The letter cites data from a recent survey conducted with the assistance of Great Schools New Jersey, an association of high needs district superintendents, that indicates the potential extent of the problem: “Reponses from 28 high needs districts showed a 50% increase in the number of portfolio appeals over 2019 (the last year portfolio appeals were accepted), with the process still ongoing. Eleven districts reported increases of more than 100%. These districts reported submitting portfolios for as many as one third of all members of the senior class. By comparison, the percentage of students submitting portfolio appeals in 2019 statewide was 5.6% for ELA and 7.2% for math.”
The letter further notes that the most high-need students, including English learners (ELs) and students with disabilities, rely disproportionately on the portfolio process to earn their diplomas: “For example, in the above-mentioned survey, 27% of portfolios have been submitted on behalf of EL students, even though EL students comprise about 7% of all New Jersey public school students.
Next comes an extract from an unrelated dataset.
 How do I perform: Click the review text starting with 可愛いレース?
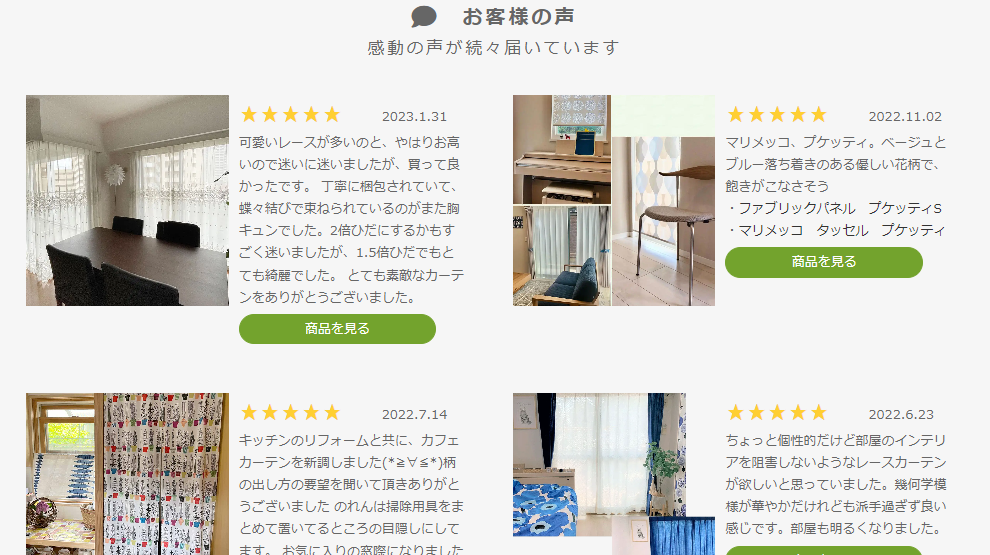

Districts serving concentrated populations of students from low-income families also generally rely more heavily on the portfolio process.”
The April letter follows up on a request from ELC to the Murphy Administration last July urging extension of “the suspension of the high school graduation testing requirement…for an additional year in order to comply with relevant legal obligations and ensure the senior class of 2022 has appropriate opportunities to graduate.” ELC has asked the NJDOE to make public the data about how many seniors still need to satisfy the requirement and, if it is not suspended, to provide additional opportunities for seniors to meet it. The Administration and the Department have not responded.
The letter was signed by ACLU-NJ Legal Director Jeanne LoCicero and ELC Executive Director David Sciarra and urges quick action: “Without taking reasonable measures within the next few weeks, the State will irreparably injure students who have suffered far too much hardship already.”